▶ [What the exercise asks]
Could you rewrite only the lines starting at the one containing "You are a GUI" and ending at the one containing "point(927,685)", replacing "footer link" with "link in the footer" and leaving everything else unchanged?

▶ [Extracted records]
⟨

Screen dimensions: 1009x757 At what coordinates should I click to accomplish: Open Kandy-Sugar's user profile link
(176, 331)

⟩
⟨

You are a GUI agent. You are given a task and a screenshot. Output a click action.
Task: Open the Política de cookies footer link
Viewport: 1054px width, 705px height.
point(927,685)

⟩

▶ [Written answer]
You are a GUI agent. You are given a task and a screenshot. Output a click action.
Task: Open the Política de cookies link in the footer
Viewport: 1054px width, 705px height.
point(927,685)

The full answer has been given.